(Saved entries)
──────

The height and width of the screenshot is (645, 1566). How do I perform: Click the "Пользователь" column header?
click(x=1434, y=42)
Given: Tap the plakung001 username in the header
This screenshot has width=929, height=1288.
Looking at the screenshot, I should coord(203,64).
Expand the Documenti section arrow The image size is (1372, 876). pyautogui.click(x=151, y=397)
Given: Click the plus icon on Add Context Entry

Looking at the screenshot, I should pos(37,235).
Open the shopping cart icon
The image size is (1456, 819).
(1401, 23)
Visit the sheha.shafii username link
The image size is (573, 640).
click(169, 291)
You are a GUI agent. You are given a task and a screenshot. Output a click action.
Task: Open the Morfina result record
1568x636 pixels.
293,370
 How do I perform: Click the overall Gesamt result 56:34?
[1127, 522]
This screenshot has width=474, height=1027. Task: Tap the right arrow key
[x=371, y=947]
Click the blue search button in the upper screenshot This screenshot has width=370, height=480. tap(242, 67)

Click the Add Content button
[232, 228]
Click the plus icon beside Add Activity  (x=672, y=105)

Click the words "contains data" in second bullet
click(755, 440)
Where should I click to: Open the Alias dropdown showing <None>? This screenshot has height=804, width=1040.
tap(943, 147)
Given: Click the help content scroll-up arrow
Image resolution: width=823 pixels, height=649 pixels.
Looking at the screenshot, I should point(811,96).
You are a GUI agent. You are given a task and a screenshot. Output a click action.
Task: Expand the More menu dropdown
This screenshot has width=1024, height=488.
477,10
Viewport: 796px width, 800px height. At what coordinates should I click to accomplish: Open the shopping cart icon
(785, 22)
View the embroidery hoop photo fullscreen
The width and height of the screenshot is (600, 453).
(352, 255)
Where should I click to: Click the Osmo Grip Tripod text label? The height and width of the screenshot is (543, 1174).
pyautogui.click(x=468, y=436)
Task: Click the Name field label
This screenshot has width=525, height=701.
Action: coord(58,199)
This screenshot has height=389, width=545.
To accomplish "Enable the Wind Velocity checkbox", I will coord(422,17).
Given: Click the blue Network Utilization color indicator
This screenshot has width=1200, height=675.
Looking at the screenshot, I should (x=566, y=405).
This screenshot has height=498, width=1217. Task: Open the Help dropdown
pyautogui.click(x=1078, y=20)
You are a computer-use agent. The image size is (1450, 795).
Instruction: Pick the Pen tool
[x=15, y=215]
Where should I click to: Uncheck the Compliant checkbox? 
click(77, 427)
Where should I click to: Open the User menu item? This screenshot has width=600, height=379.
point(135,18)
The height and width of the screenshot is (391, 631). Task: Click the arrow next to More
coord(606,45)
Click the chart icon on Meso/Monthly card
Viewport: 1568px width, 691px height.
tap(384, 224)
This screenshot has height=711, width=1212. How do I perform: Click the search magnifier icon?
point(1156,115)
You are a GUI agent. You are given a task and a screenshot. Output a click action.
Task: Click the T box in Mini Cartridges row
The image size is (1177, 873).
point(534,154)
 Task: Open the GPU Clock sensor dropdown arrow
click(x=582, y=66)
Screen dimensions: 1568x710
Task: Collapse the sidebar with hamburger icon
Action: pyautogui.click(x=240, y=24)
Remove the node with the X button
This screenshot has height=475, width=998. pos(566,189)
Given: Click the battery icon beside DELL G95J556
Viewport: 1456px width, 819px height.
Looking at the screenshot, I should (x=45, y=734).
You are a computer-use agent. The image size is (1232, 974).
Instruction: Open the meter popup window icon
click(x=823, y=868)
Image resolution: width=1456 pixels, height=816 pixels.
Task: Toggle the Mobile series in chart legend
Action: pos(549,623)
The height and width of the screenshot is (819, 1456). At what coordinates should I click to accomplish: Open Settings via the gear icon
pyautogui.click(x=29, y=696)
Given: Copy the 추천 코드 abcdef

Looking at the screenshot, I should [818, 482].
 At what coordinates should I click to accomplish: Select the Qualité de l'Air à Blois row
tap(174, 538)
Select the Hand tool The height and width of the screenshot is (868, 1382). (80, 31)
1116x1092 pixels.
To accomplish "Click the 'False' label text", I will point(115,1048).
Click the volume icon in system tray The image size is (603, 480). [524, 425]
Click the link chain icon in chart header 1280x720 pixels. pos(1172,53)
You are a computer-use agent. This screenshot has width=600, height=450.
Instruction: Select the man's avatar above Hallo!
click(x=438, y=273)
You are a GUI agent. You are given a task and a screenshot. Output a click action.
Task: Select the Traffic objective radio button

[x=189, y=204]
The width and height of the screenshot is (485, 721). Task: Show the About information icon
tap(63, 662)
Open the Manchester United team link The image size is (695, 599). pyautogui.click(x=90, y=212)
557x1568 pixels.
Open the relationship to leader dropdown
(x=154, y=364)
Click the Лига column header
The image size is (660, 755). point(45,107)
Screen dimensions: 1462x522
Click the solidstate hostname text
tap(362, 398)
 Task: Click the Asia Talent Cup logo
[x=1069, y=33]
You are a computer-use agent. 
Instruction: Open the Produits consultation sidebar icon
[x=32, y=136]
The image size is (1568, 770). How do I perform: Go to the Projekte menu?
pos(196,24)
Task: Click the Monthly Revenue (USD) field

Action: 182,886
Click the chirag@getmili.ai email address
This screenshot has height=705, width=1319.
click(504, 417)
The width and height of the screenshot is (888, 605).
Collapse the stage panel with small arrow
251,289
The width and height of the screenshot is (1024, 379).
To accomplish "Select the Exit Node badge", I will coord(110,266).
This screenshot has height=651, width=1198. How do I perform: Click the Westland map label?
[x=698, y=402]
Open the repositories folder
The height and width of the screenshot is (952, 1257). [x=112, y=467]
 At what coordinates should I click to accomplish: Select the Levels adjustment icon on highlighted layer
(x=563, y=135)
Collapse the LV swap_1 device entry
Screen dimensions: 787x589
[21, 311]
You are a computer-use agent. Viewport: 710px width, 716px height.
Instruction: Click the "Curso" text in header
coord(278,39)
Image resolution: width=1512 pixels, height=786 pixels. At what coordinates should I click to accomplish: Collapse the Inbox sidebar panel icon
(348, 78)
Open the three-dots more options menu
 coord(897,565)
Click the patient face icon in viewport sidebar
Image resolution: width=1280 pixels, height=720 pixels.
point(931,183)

──────

**What is asked**.
Please copy out every one of the lines above again, unchanged.

**Full solution**.
The height and width of the screenshot is (645, 1566). How do I perform: Click the "Пользователь" column header?
click(x=1434, y=42)
Given: Tap the plakung001 username in the header
This screenshot has width=929, height=1288.
Looking at the screenshot, I should coord(203,64).
Expand the Documenti section arrow The image size is (1372, 876). pyautogui.click(x=151, y=397)
Given: Click the plus icon on Add Context Entry

Looking at the screenshot, I should pos(37,235).
Open the shopping cart icon
The image size is (1456, 819).
(1401, 23)
Visit the sheha.shafii username link
The image size is (573, 640).
click(169, 291)
You are a GUI agent. You are given a task and a screenshot. Output a click action.
Task: Open the Morfina result record
1568x636 pixels.
293,370
 How do I perform: Click the overall Gesamt result 56:34?
[1127, 522]
This screenshot has width=474, height=1027. Task: Tap the right arrow key
[x=371, y=947]
Click the blue search button in the upper screenshot This screenshot has width=370, height=480. tap(242, 67)

Click the Add Content button
[232, 228]
Click the plus icon beside Add Activity  (x=672, y=105)

Click the words "contains data" in second bullet
click(755, 440)
Where should I click to: Open the Alias dropdown showing <None>? This screenshot has height=804, width=1040.
tap(943, 147)
Given: Click the help content scroll-up arrow
Image resolution: width=823 pixels, height=649 pixels.
Looking at the screenshot, I should point(811,96).
You are a GUI agent. You are given a task and a screenshot. Output a click action.
Task: Expand the More menu dropdown
This screenshot has width=1024, height=488.
477,10
Viewport: 796px width, 800px height. At what coordinates should I click to accomplish: Open the shopping cart icon
(785, 22)
View the embroidery hoop photo fullscreen
The width and height of the screenshot is (600, 453).
(352, 255)
Where should I click to: Click the Osmo Grip Tripod text label? The height and width of the screenshot is (543, 1174).
pyautogui.click(x=468, y=436)
Task: Click the Name field label
This screenshot has width=525, height=701.
Action: coord(58,199)
This screenshot has height=389, width=545.
To accomplish "Enable the Wind Velocity checkbox", I will coord(422,17).
Given: Click the blue Network Utilization color indicator
This screenshot has width=1200, height=675.
Looking at the screenshot, I should (x=566, y=405).
This screenshot has height=498, width=1217. Task: Open the Help dropdown
pyautogui.click(x=1078, y=20)
You are a computer-use agent. The image size is (1450, 795).
Instruction: Pick the Pen tool
[x=15, y=215]
Where should I click to: Uncheck the Compliant checkbox? 
click(77, 427)
Where should I click to: Open the User menu item? This screenshot has width=600, height=379.
point(135,18)
The height and width of the screenshot is (391, 631). Task: Click the arrow next to More
coord(606,45)
Click the chart icon on Meso/Monthly card
Viewport: 1568px width, 691px height.
tap(384, 224)
This screenshot has height=711, width=1212. How do I perform: Click the search magnifier icon?
point(1156,115)
You are a GUI agent. You are given a task and a screenshot. Output a click action.
Task: Click the T box in Mini Cartridges row
The image size is (1177, 873).
point(534,154)
 Task: Open the GPU Clock sensor dropdown arrow
click(x=582, y=66)
Screen dimensions: 1568x710
Task: Collapse the sidebar with hamburger icon
Action: pyautogui.click(x=240, y=24)
Remove the node with the X button
This screenshot has height=475, width=998. pos(566,189)
Given: Click the battery icon beside DELL G95J556
Viewport: 1456px width, 819px height.
Looking at the screenshot, I should (x=45, y=734).
You are a computer-use agent. The image size is (1232, 974).
Instruction: Open the meter popup window icon
click(x=823, y=868)
Image resolution: width=1456 pixels, height=816 pixels.
Task: Toggle the Mobile series in chart legend
Action: pos(549,623)
The height and width of the screenshot is (819, 1456). At what coordinates should I click to accomplish: Open Settings via the gear icon
pyautogui.click(x=29, y=696)
Given: Copy the 추천 코드 abcdef

Looking at the screenshot, I should [818, 482].
 At what coordinates should I click to accomplish: Select the Qualité de l'Air à Blois row
tap(174, 538)
Select the Hand tool The height and width of the screenshot is (868, 1382). (80, 31)
1116x1092 pixels.
To accomplish "Click the 'False' label text", I will point(115,1048).
Click the volume icon in system tray The image size is (603, 480). [524, 425]
Click the link chain icon in chart header 1280x720 pixels. pos(1172,53)
You are a computer-use agent. This screenshot has width=600, height=450.
Instruction: Select the man's avatar above Hallo!
click(x=438, y=273)
You are a GUI agent. You are given a task and a screenshot. Output a click action.
Task: Select the Traffic objective radio button

[x=189, y=204]
The width and height of the screenshot is (485, 721). Task: Show the About information icon
tap(63, 662)
Open the Manchester United team link The image size is (695, 599). pyautogui.click(x=90, y=212)
557x1568 pixels.
Open the relationship to leader dropdown
(x=154, y=364)
Click the Лига column header
The image size is (660, 755). point(45,107)
Screen dimensions: 1462x522
Click the solidstate hostname text
tap(362, 398)
 Task: Click the Asia Talent Cup logo
[x=1069, y=33]
You are a computer-use agent. 
Instruction: Open the Produits consultation sidebar icon
[x=32, y=136]
The image size is (1568, 770). How do I perform: Go to the Projekte menu?
pos(196,24)
Task: Click the Monthly Revenue (USD) field

Action: 182,886
Click the chirag@getmili.ai email address
This screenshot has height=705, width=1319.
click(504, 417)
The width and height of the screenshot is (888, 605).
Collapse the stage panel with small arrow
251,289
The width and height of the screenshot is (1024, 379).
To accomplish "Select the Exit Node badge", I will coord(110,266).
This screenshot has height=651, width=1198. How do I perform: Click the Westland map label?
[x=698, y=402]
Open the repositories folder
The height and width of the screenshot is (952, 1257). [x=112, y=467]
 At what coordinates should I click to accomplish: Select the Levels adjustment icon on highlighted layer
(x=563, y=135)
Collapse the LV swap_1 device entry
Screen dimensions: 787x589
[21, 311]
You are a computer-use agent. Viewport: 710px width, 716px height.
Instruction: Click the "Curso" text in header
coord(278,39)
Image resolution: width=1512 pixels, height=786 pixels. At what coordinates should I click to accomplish: Collapse the Inbox sidebar panel icon
(348, 78)
Open the three-dots more options menu
 coord(897,565)
Click the patient face icon in viewport sidebar
Image resolution: width=1280 pixels, height=720 pixels.
point(931,183)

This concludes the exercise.